A Federação Nacional do Comércio de Combustíveis e de Lubrificantes (Fecombustíveis) ingressou ontem, 22, com um mandado de segurança na Justiça para suspender a validade do Decreto 10.634, também conhecido como “decreto da transparência”, previsto para entrar em vigor em 25 de março.
Segundo comunicado, a decisão foi tomada após a federação e seus sindicatos filiados buscarem esclarecimentos junto aos órgãos do governo e exporem as principais dificuldades para cumprimento do decreto sem sucesso.
“A Fecombustíveis também fez um apelo ao presidente Jair Bolsonaro para adiar, por pelo menos 30 dias, a entrada em vigor do Decreto 10.634, que determina aos postos divulgar em painel específico a composição dos preços com o valor médio regional no produtor ou no importador e o valor estimado dos tributos federais e estaduais”, relata a entidade. Os postos que utilizam aplicativos também precisariam informar o preço real, o preço promocional e o valor dos descontos ou cashbacks.

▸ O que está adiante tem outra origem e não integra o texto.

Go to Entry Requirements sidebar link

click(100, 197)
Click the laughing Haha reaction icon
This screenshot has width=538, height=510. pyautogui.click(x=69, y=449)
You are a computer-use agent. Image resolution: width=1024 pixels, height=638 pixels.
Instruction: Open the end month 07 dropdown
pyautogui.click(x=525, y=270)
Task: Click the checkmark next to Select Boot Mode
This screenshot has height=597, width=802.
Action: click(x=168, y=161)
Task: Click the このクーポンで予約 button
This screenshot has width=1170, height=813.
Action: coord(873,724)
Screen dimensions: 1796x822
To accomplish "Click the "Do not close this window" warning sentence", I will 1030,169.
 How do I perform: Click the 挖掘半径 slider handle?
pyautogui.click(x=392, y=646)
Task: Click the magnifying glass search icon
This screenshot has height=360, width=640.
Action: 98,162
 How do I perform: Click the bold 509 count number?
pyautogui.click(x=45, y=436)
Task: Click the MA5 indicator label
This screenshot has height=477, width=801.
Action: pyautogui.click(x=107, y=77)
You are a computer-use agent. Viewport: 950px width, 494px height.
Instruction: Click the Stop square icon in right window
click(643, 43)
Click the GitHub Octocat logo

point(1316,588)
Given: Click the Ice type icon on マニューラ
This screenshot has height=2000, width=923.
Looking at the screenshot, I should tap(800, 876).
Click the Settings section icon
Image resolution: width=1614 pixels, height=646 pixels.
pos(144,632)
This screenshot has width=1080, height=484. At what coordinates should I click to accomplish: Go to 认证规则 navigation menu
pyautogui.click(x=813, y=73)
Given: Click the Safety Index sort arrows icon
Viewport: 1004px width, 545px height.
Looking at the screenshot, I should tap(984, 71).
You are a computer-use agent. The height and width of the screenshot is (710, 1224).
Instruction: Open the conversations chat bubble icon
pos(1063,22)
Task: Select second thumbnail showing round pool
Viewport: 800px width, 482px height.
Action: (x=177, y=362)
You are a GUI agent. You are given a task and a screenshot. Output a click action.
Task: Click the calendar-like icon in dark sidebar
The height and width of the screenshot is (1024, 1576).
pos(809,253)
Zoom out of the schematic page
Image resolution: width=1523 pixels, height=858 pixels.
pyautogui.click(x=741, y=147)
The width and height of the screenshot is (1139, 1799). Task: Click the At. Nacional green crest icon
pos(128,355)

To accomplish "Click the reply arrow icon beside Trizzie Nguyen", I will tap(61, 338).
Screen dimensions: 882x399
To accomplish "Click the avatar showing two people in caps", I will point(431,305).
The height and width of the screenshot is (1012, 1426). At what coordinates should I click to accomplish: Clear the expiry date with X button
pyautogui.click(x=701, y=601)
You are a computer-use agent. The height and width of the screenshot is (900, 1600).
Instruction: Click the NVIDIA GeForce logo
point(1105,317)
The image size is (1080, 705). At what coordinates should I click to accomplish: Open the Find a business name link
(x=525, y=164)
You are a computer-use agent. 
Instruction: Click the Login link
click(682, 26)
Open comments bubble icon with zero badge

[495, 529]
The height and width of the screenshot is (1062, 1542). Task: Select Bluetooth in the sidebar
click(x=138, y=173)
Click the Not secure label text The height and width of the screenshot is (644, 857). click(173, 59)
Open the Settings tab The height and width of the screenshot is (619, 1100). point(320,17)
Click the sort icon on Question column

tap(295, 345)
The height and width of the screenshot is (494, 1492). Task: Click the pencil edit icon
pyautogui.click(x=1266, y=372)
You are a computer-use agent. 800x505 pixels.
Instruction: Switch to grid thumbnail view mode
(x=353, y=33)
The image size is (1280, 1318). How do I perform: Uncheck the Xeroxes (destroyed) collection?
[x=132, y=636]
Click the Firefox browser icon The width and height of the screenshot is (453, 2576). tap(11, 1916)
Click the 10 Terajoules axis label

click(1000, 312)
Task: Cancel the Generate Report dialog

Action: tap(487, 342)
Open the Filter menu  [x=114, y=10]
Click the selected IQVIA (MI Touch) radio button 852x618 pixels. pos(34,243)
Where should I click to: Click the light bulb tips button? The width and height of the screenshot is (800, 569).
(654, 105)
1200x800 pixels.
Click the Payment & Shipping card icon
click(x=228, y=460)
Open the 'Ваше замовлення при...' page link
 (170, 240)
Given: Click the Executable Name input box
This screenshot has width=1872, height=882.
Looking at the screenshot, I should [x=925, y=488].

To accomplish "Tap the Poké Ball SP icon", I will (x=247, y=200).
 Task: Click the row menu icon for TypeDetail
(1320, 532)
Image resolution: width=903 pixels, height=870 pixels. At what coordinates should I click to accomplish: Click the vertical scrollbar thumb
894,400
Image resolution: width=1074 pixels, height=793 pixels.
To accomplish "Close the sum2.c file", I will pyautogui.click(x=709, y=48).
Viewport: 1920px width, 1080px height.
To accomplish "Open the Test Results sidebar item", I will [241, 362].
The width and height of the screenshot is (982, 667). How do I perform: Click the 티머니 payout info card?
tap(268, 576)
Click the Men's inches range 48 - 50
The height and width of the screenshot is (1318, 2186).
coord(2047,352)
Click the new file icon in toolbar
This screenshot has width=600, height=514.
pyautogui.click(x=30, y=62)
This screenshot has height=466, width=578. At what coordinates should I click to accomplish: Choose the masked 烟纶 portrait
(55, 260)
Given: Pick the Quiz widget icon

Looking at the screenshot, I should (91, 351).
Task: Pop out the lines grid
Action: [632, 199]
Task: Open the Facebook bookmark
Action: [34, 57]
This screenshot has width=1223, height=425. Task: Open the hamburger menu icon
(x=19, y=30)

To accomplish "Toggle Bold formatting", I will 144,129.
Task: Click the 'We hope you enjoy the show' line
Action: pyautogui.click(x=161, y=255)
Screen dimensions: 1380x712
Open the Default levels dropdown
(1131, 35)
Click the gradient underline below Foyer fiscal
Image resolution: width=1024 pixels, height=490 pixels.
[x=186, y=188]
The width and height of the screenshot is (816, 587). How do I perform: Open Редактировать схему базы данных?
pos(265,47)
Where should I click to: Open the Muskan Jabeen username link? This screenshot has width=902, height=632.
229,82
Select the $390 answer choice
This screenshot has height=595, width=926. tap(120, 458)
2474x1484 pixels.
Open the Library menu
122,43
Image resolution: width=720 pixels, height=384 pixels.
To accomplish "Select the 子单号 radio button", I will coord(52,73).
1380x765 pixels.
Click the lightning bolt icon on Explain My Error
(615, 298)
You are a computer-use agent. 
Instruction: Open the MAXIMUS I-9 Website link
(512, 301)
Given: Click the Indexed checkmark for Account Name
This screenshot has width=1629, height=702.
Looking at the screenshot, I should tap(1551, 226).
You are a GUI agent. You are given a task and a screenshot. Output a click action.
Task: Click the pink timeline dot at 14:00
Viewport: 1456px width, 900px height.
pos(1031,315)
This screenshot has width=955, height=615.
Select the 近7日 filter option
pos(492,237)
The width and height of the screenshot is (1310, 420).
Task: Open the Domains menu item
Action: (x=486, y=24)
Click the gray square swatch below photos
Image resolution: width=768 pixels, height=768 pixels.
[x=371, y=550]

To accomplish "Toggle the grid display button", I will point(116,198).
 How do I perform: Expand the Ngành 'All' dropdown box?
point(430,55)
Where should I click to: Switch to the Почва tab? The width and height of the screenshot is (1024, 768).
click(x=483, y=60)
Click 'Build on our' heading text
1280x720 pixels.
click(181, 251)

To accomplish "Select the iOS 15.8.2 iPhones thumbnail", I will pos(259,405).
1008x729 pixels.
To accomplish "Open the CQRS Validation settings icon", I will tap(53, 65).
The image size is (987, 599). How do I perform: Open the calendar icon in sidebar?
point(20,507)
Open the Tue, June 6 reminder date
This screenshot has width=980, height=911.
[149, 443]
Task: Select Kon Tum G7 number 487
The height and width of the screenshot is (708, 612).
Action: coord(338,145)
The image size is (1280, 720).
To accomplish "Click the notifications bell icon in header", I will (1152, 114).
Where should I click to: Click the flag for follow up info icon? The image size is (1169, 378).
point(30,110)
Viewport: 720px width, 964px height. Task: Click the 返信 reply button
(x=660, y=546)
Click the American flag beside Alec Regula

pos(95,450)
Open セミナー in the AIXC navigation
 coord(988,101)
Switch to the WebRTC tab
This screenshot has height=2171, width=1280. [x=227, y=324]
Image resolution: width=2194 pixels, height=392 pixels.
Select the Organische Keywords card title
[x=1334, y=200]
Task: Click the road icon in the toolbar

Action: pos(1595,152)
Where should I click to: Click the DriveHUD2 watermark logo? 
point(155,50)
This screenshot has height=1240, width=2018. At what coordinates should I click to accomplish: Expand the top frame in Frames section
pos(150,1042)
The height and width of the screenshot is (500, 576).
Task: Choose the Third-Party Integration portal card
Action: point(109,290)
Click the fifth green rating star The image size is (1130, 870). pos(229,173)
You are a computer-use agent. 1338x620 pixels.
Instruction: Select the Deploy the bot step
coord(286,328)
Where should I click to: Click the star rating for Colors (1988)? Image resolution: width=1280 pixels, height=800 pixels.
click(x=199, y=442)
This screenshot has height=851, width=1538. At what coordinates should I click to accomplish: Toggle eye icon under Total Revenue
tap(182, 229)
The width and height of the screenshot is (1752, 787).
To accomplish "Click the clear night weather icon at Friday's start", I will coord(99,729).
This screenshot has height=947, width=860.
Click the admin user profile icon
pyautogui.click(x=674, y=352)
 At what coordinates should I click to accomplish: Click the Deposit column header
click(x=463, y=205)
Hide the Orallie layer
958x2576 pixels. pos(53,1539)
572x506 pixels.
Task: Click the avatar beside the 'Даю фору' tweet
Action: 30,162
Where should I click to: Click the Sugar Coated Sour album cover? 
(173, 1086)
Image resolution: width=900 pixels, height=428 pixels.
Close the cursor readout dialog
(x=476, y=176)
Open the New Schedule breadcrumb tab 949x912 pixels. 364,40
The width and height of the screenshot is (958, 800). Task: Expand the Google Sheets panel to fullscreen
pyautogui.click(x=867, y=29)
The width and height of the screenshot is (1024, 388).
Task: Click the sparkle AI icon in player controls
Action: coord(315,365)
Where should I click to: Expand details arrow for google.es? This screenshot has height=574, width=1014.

“Desde que o Decreto 10.634 foi publicado, em 23 de fevereiro, a Fecombustíveis tem buscado incessantemente um entendimento com o governo”, afirma a federação, que completa: “Foram enviados ofícios, realizadas várias reuniões com a ANP, Ministério da Justiça por meio da Secretaria Nacional do Consumidor (Senacon) e Ministério de Minas e Energia. Mas, em nenhuma delas houve um retorno efetivo aos pleitos apresentados”.
Em comunicado, a Fecombustíveis alerta que, apesar de ter entrado com a medida judicial, não há garantia de êxito. “A recomendação é para todos os postos cumprirem as exigências do decreto a fim de evitar penalidades, mesmo que seja confeccionado um cartaz provisório”, relata.
Segundo a entidade, devido à pandemia, diversos municípios estão com medidas restritivas que impedem que prestadores de serviços não essenciais possam produzir as placas no tempo determinado.